EXERCISE:
Pictures should not appear in the copy; the records themselves must be written out exactly.

Stored records:
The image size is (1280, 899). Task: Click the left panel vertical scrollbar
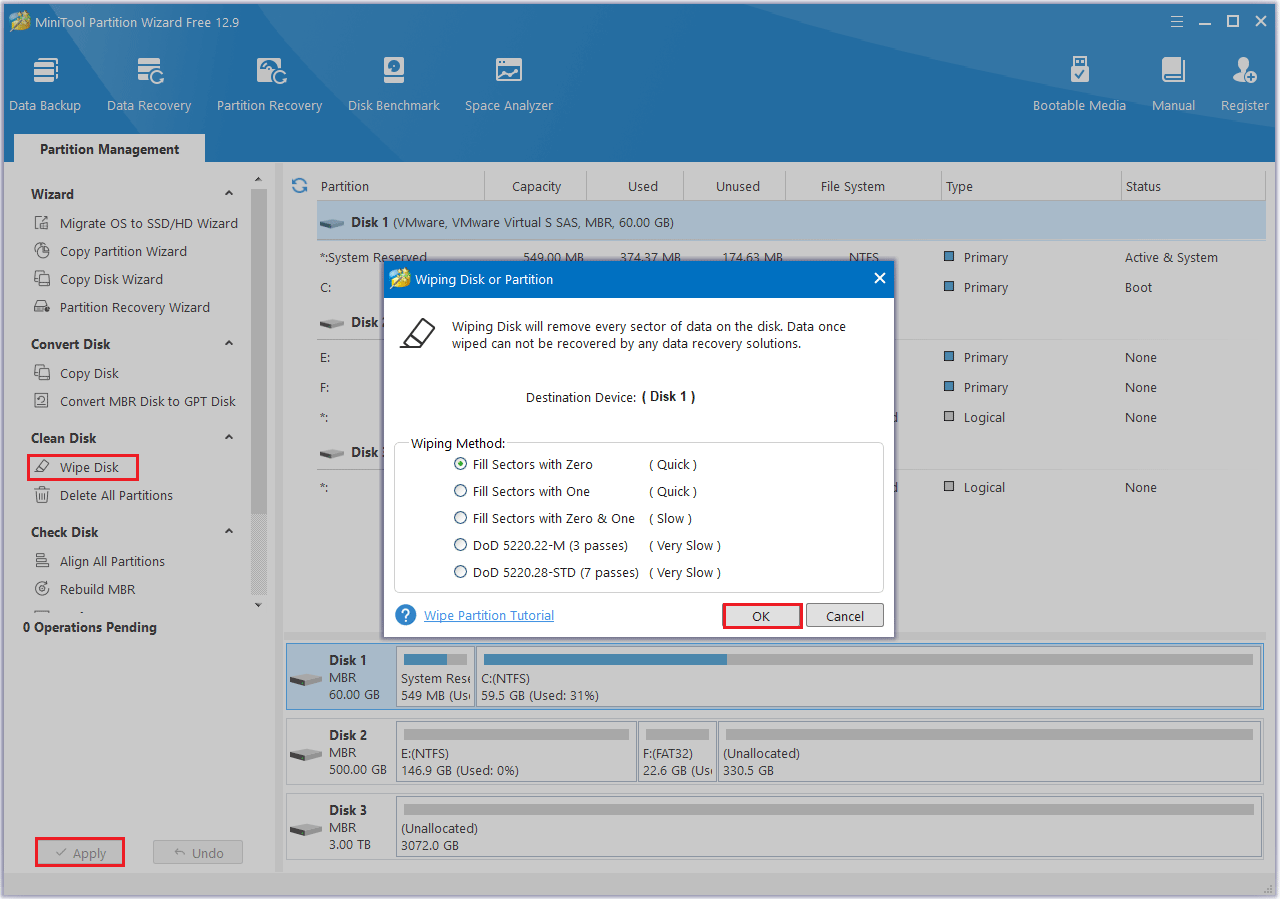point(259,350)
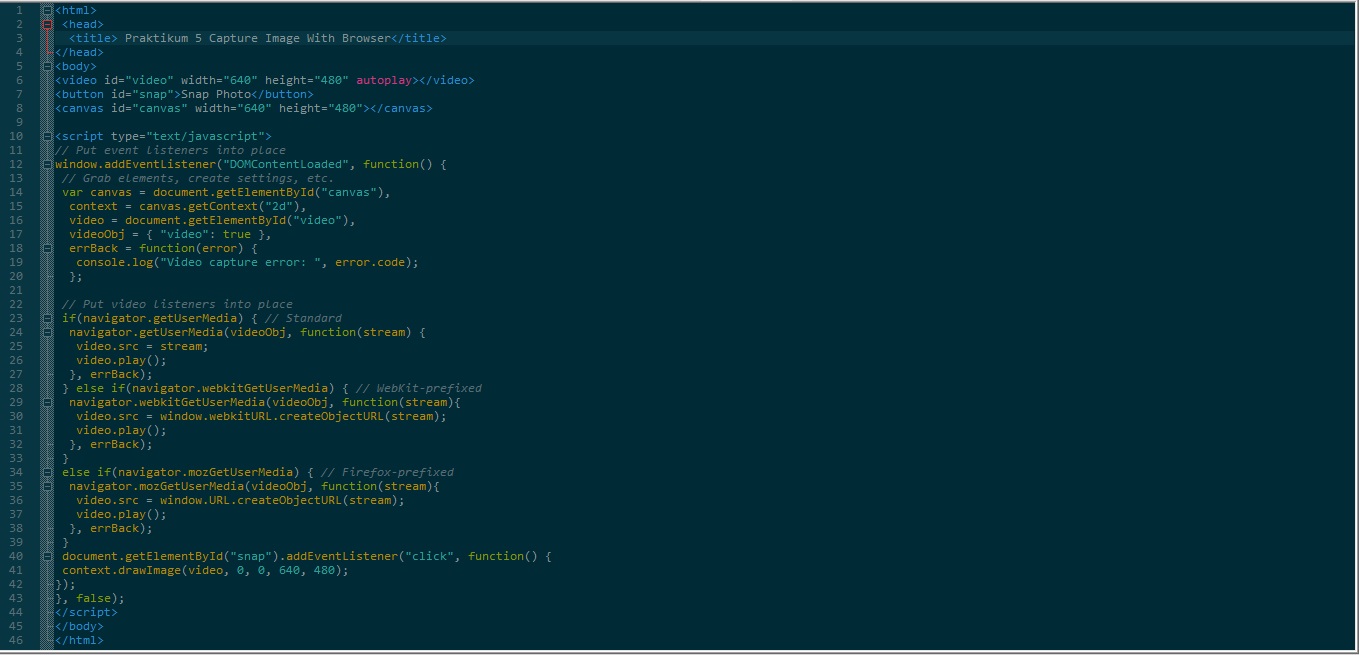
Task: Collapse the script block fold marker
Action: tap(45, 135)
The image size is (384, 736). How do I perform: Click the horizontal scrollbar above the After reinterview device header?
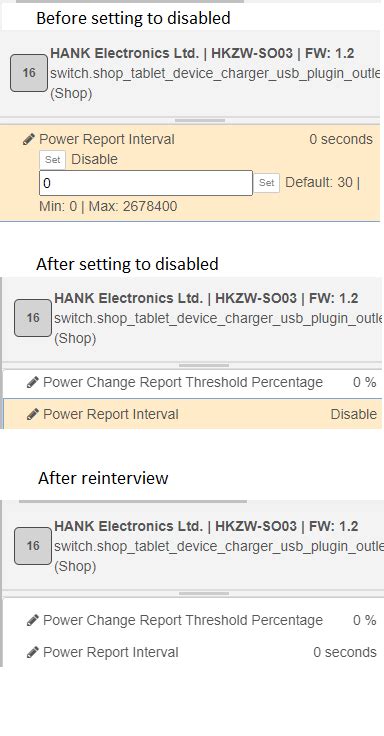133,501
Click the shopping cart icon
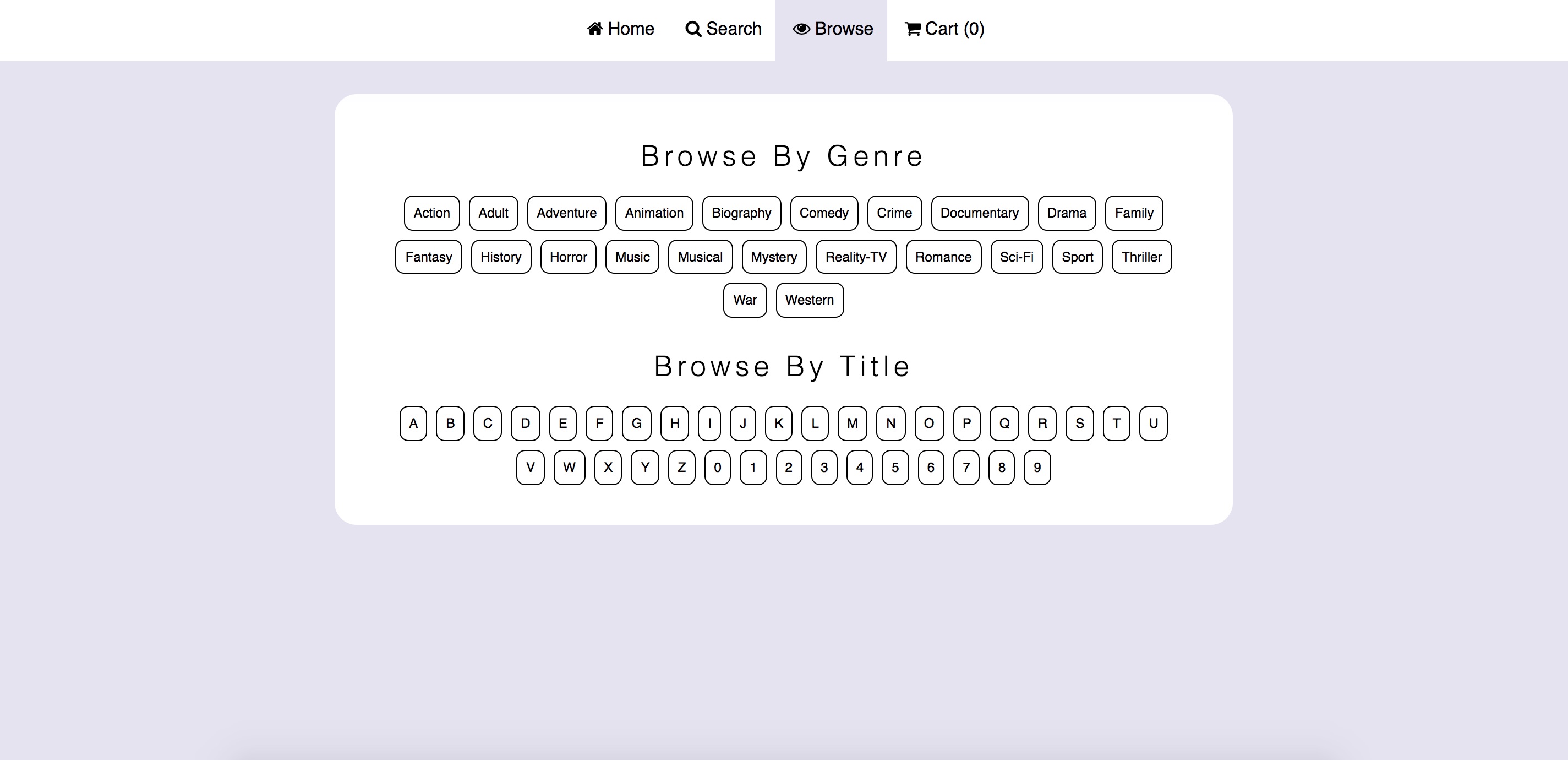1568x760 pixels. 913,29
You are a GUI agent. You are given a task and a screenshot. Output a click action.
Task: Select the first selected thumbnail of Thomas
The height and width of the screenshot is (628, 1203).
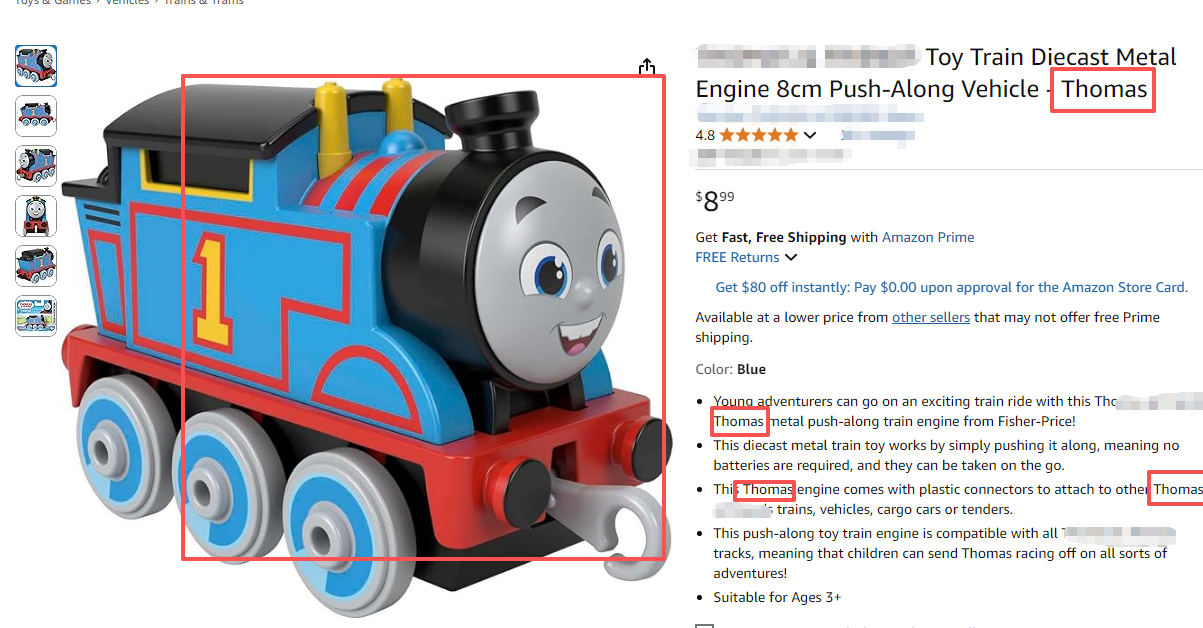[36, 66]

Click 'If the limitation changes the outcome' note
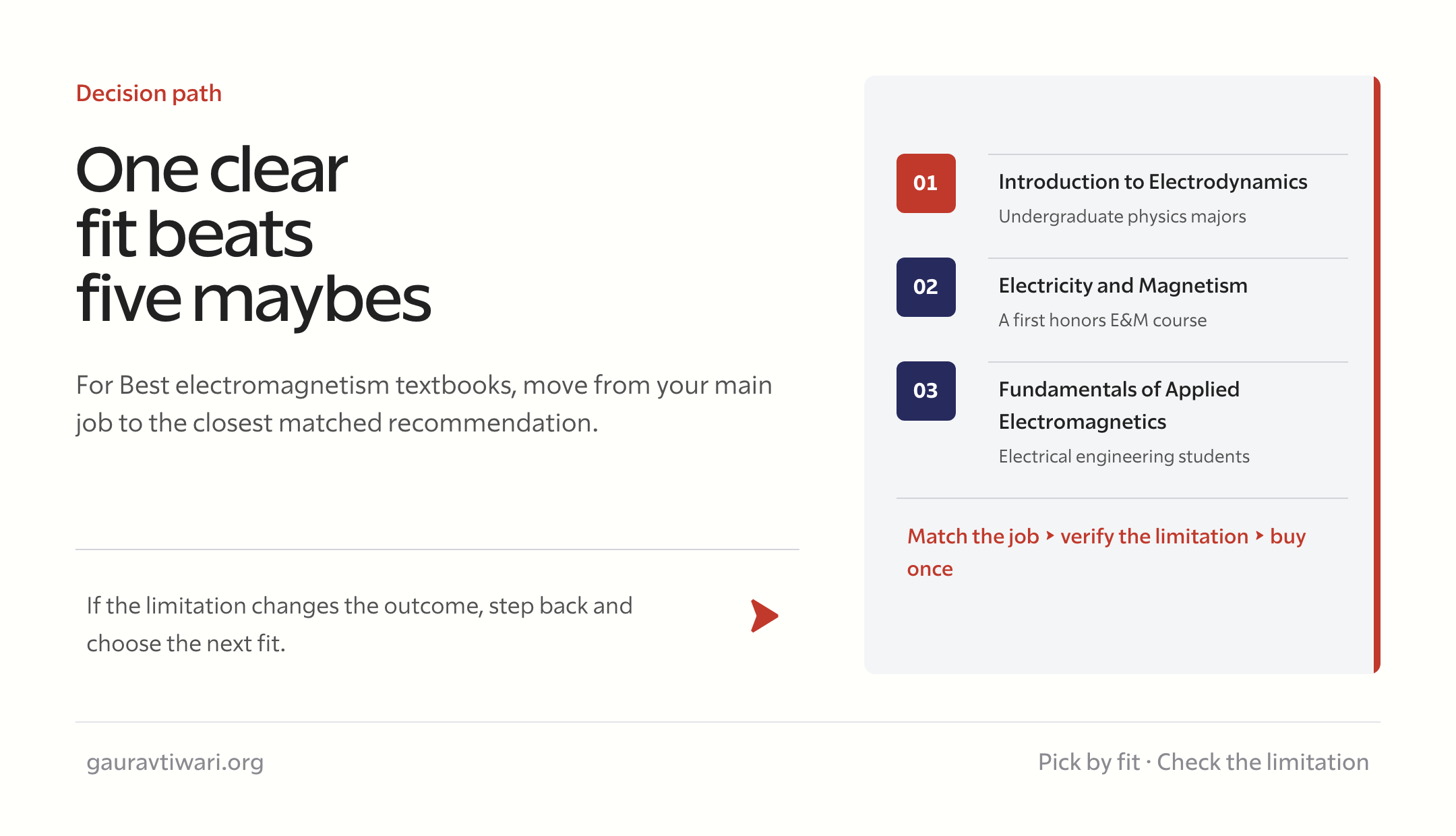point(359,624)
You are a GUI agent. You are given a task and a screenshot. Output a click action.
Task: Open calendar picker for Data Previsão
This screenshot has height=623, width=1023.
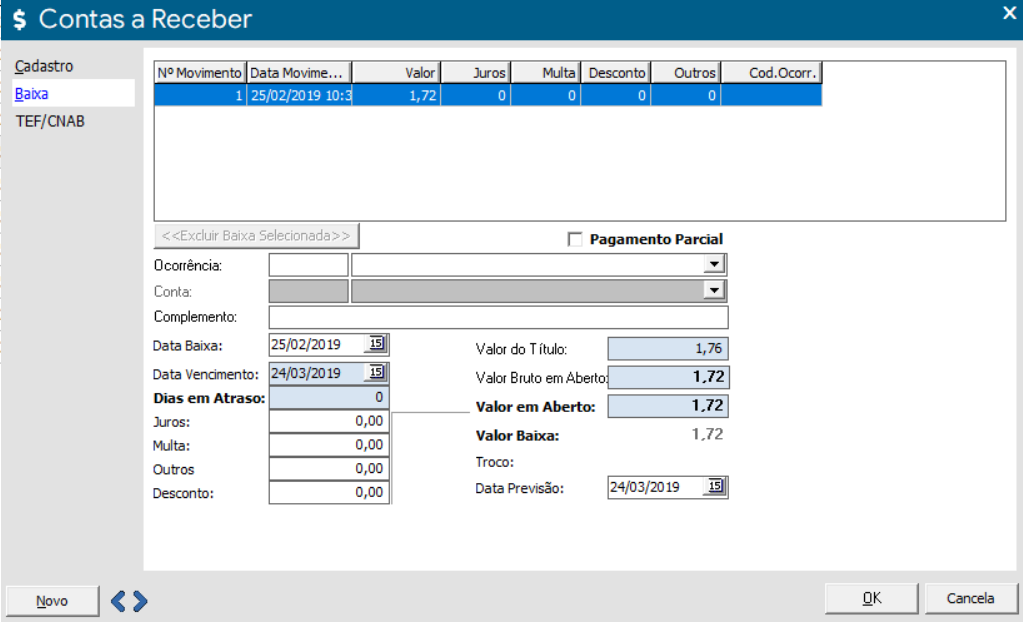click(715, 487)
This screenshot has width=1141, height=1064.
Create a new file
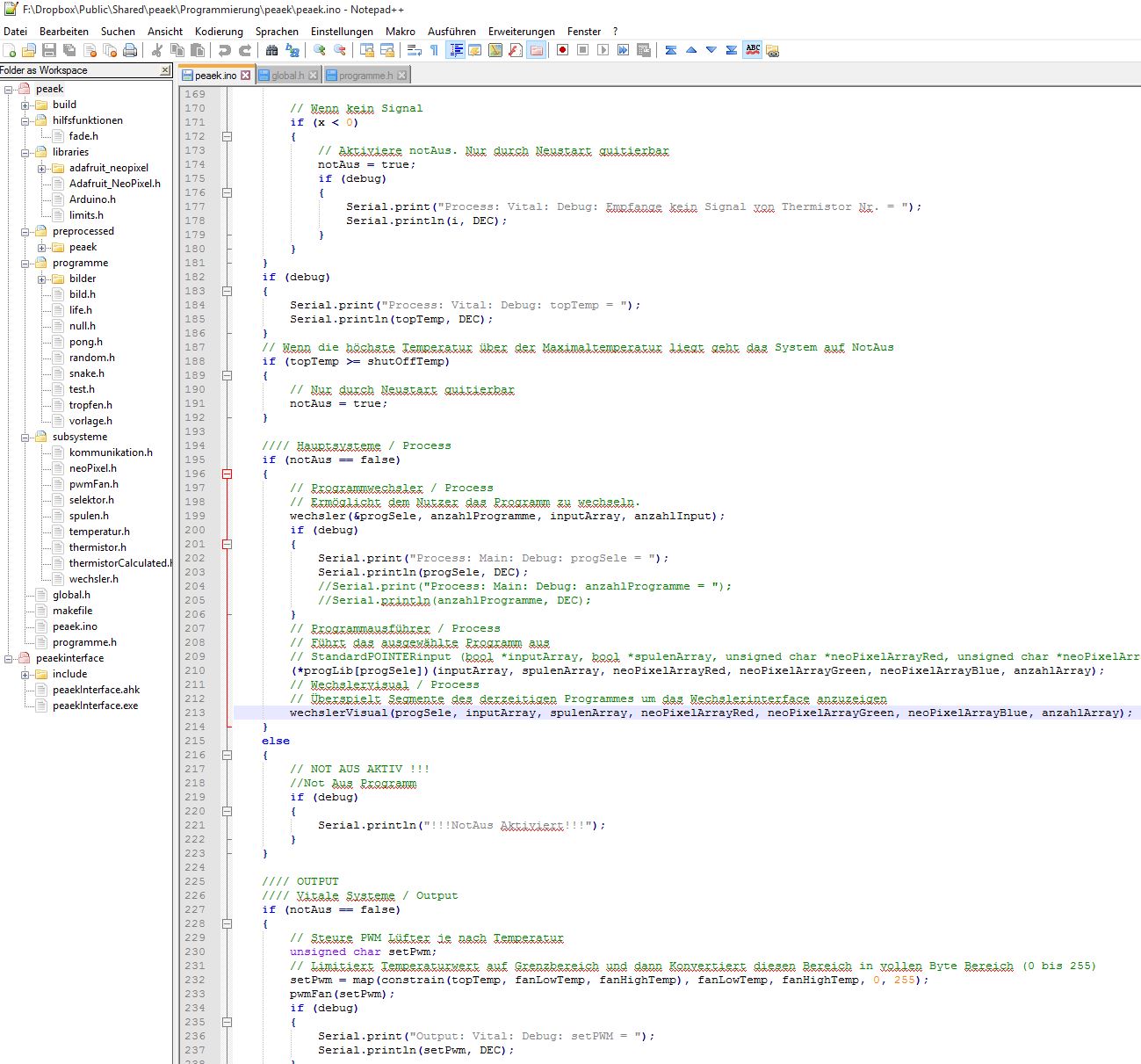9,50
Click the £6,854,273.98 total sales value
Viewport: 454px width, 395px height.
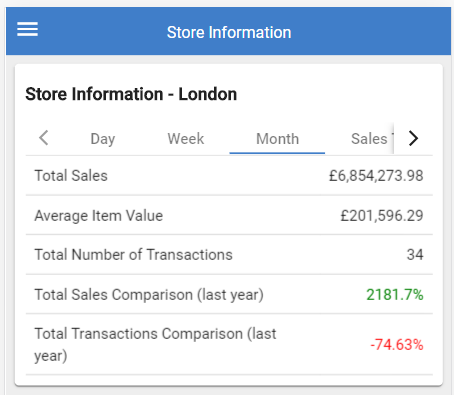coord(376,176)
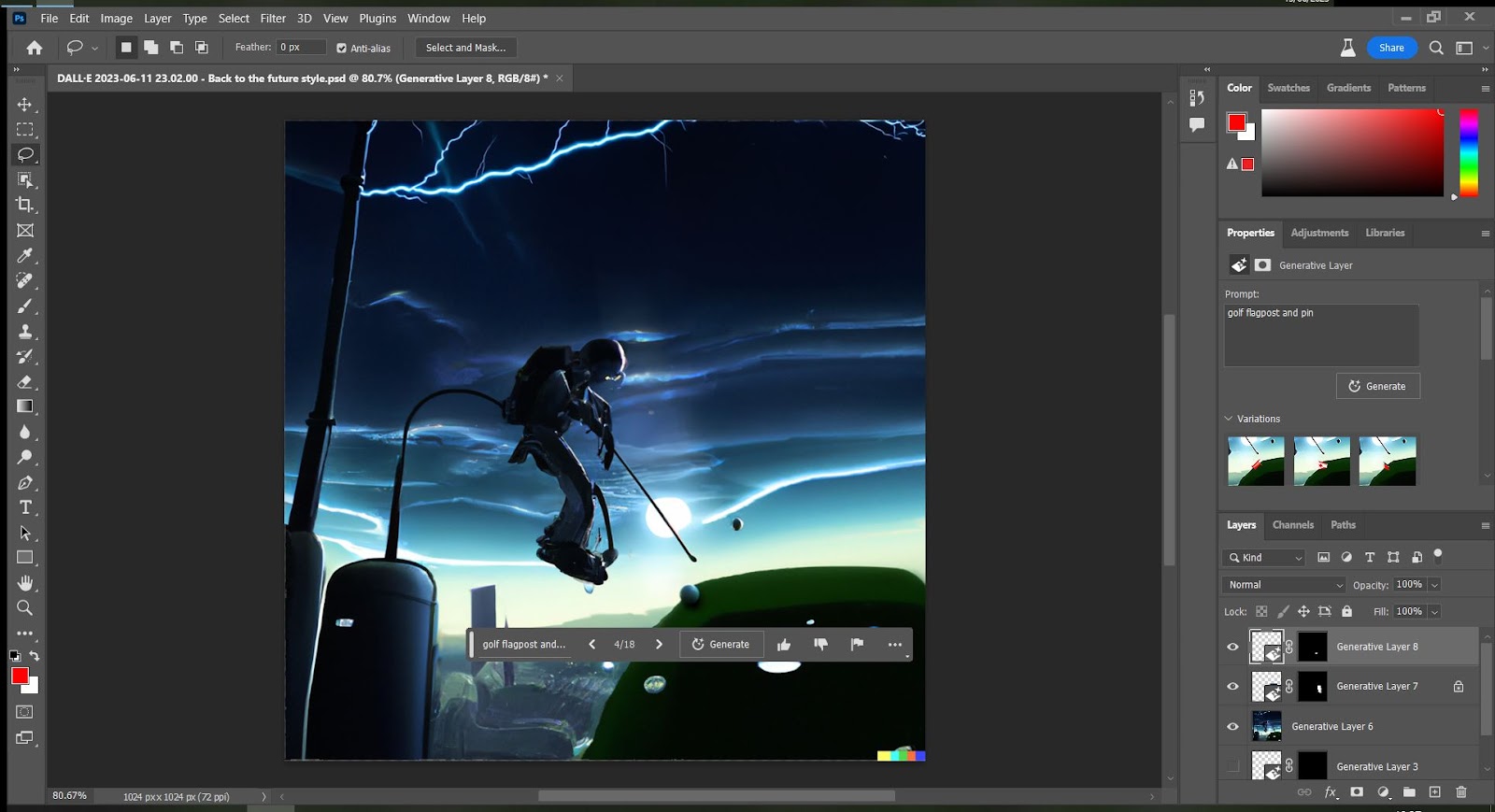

RESPONSE AREA:
The image size is (1280, 899). Task: Click the left panel vertical scrollbar
point(259,350)
Task: Collapse the script block fold marker
Action: tap(45, 135)
The image size is (384, 736). How do I perform: Click the horizontal scrollbar above the After reinterview device header?
133,501
Click the shopping cart icon
1568x760 pixels. 913,29
You are a GUI agent. You are given a task and a screenshot. Output a click action.
Task: Select the first selected thumbnail of Thomas
The height and width of the screenshot is (628, 1203).
[36, 66]

Click 'If the limitation changes the outcome' note
point(359,624)
You are a GUI agent. You are given a task and a screenshot. Output a click action.
Task: Open calendar picker for Data Previsão
This screenshot has height=623, width=1023.
click(715, 487)
This screenshot has width=1141, height=1064.
Create a new file
9,50
Click the £6,854,273.98 total sales value
Viewport: 454px width, 395px height.
coord(376,176)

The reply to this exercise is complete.